● ТЕКСТ ДЛЯ ЧТЕНИЯ:
..........
Кстати сказать, в день открытия совещания газеты сообщили, что Родзянко ходатайствует о принятии его в состав донского казачества. Добрый путь в Новочеркасск для счастливых объятий с вереницей будущих главнокомандующих контрреволюционными войсками!.. И в тот же день у нас в «Новой жизни» появилось подробное сообщение о том, как Родзянко в недавнюю дореволюционную эпоху наживался на поставке для армии негодных ружейно-ложевых болванок. Не очень уместна была эта выходка «презренной» газеты в торжественный для биржевого патриота день! Дерзкая же и бестактная газета была обязана этой сенсацией не кому другому, как своему сотруднику в отделе хроники, будущему знаменитому большевистскому дипломату и министру – Карахану… Впрочем, это не надо понимать так, будто Карахан не был и не остается честным, заслуженным революционером и исключительно милым человеком, на личных качествах которого – не в пример всеобщему правилу – никак не отразилось потом его чрезвычайно высокое положение.
Великолепный зал Большого театра сверкал всеми своими огнями. Снизу доверху он был переполнен торжественной и даже блестящей толпой. О, тут был поистине весь цвет русского общества! Из политических малых и больших «имен» не было только случайных несчастливцев… Вокруг театра густой цепью стояли, держа охрану, юнкера — единственно надежная для Керенского сила. Тщательный, придирчивый контроль останавливал на каждом шагу и внутри театра. Но все же, войдя в партер, я едва мог пробраться к своему месту через плотную, сгрудившуюся у дверей, сверхкомплектную толпу…
Я опоздал к началу. И, еще не видя, я слышал, как Керенский патетически заливается на высоких нотах, произнося свою первую речь от имени Временного правительства.
Я, конечно, не стану следить за ходом Государственного совещания. Всего на выступления ораторов было заранее ассигновано 22 часа. Говорили немного больше. Я не буду ни излагать, ни перечислять речей, даже наиболее крупных. Отмечу только наиболее характерные, на мой взгляд, моменты совещания.
Как явствует из предыдущего, большого интереса ко всему этому предприятию я не питал. Был я, кажется, не на всех заседаниях и почти всегда сильно опаздывал. Некоторые «кульминационные пункты» были достигнуты без меня. Но и виденного и слышанного мною было за глаза достаточно.
На огромной сцене театра, расширенной за счет оркестра, было негде упасть яблоку. Там помещался целый полк журналистов, русских и иностранных, затем почетные гости, особо приглашенные ветераны революции, затем не знаю, кто еще. А на авансцене, с левой стороны, стоял длинный торжественный стол, за которым сидели министры. Позади Керенского обращали на себя внимание два адъютанта, стоявшие, как истуканы, все 22 часа. С правой стороны авансцены возвышалась ораторская трибуна, задрапированная красным… Блестящий зрительный зал довольно резко разделялся на две половины: направо (от председателя) располагалась буржуазия, а налево демократия. Направо, в партере и в ложах, видно было немало генеральских мундиров, а налево – прапорщиков и нижних чинов. Против сцены в бывшей царской ложе разместились высшие дипломатические представители союзных и дружественных держав… Наша группа, крайняя левая, занимала небольшой уголок партера в 3-м или 4-м ряду.
..........
● ЗАДАНИЯ:
1. Перепишите отрывок текста о Государственном совещании от «Я, конечно, не» до «взгляд, моменты совещания.», изменив в нём «22 часа» на «20 часов».
2. Где, согласно тексту о Государственном совещании, разместились высшие дипломатические представители союзных и дружественных держав?
Далее идут записи: это отдельный материал, с текстом он не связан.
..........
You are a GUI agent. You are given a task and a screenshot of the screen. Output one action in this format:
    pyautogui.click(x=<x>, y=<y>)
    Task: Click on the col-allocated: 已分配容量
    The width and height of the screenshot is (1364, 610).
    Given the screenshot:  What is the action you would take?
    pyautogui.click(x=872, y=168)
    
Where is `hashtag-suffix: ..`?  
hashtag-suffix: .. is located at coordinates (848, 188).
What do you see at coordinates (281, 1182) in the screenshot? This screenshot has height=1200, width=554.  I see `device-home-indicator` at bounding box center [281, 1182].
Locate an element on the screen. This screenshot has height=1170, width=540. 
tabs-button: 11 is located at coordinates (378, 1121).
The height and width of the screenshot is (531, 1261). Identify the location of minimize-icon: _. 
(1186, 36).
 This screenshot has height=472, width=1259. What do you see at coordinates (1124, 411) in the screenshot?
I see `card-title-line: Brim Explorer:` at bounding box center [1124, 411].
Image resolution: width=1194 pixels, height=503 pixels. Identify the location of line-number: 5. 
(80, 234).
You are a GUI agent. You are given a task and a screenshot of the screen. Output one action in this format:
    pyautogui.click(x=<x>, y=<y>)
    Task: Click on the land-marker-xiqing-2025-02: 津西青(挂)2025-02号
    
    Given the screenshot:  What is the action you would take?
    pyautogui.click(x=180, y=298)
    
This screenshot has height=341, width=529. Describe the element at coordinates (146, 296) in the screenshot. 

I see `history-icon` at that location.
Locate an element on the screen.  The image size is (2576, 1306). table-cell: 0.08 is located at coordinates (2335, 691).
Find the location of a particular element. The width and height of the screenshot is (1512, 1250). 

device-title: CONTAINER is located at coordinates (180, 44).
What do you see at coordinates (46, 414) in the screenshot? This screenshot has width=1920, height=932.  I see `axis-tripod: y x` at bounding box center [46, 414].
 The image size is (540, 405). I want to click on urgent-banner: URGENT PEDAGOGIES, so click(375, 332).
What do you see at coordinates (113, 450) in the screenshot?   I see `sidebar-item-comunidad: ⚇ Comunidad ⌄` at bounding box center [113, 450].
..........
● ОТВЕТЫ:
1.
Я, конечно, не стану следить за ходом Государственного совещания. Всего на выступления ораторов было заранее ассигновано 20 часов. Говорили немного больше. Я не буду ни излагать, ни перечислять речей, даже наиболее крупных. Отмечу только наиболее характерные, на мой взгляд, моменты совещания.

2. Против сцены, в бывшей царской ложе.